無想庵コラムCOLUMN

淡月 四月の銘

淡月 四月の銘

淡月(たんげつ)

淡月とは 春の薄くかすんだ月のことで、おぼろ月の事ですね。春の季語にもなっています。歌では淡月を「あわづき」と読ませるみたいですけど、銘は古典が基本なので、ここでは「たんげつ」と読んでください。

澄んだ秋の月に対し、春の月は水蒸気のベールがかかったように見えることからそう呼ばれています。

四月の前半、5日から19日までを二十四節気では清明(せいめい)と言いますが、字のごとく清く、明らかな様子を表す言葉。春本番に相応しい呼び名です。8日にある灌仏会(かんぶつえ)、修二会(しゅにえ)も春の銘には持って来いですが、ここは情緒を重んじて淡月を今月の銘としました。
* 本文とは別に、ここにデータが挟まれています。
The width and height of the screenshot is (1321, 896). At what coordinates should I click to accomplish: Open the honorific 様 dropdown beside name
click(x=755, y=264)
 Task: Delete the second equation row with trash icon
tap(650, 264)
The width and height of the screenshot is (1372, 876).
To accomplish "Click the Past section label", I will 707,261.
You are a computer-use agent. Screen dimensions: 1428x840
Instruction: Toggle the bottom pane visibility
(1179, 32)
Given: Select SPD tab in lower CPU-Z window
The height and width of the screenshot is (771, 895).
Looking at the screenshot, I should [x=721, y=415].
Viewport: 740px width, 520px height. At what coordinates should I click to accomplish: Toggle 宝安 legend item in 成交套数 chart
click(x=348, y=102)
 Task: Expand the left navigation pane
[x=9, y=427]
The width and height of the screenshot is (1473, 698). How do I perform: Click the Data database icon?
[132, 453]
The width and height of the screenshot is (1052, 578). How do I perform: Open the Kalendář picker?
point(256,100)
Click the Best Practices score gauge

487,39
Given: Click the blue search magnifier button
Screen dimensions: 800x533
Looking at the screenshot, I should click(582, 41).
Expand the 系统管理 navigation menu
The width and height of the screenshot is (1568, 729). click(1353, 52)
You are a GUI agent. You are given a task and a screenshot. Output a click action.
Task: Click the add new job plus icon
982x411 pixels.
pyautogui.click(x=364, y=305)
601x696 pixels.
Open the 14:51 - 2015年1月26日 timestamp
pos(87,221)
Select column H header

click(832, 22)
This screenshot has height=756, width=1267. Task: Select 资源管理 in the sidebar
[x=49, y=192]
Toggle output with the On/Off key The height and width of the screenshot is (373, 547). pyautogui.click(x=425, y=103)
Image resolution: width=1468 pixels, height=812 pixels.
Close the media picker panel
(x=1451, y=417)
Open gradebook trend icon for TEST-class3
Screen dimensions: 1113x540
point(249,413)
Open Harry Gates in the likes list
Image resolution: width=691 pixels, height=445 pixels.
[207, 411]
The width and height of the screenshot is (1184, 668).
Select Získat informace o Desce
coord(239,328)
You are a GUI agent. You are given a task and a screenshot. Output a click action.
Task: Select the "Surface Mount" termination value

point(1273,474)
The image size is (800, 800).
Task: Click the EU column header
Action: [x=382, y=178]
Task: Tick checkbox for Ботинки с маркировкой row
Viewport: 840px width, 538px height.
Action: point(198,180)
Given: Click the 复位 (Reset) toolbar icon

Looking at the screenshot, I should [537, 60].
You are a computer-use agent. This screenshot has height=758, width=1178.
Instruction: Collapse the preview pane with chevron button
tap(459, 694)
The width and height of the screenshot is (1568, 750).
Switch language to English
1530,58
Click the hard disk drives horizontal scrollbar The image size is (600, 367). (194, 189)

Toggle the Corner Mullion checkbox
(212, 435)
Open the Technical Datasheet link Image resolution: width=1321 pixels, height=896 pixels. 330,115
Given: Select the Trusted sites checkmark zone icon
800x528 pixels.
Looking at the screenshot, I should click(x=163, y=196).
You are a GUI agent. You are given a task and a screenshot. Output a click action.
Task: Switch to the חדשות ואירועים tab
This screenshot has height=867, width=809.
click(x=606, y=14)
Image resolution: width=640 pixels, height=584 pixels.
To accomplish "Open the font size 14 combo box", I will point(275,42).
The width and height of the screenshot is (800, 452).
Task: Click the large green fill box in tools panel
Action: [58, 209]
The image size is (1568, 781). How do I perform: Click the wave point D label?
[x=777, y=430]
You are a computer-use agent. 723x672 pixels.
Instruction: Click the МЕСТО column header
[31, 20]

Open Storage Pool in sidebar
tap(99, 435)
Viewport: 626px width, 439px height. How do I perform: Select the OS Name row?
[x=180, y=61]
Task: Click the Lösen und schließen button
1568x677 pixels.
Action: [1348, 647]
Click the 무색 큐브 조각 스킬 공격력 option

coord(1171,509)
茶碗の釉薬の焼き上がりに拠るイメージから付けることも出来ますし、茶杓の銘にも春に削ったなら使えそうですね。おぼろ月はお茶をしていなくてもだれでもわかりそうですが、淡月と言われたらちょっと会話が生まれそうですよね。

右の茶杓は、 淡煤竹 で削られたもの。淡い煤の感じが淡月を思わせます。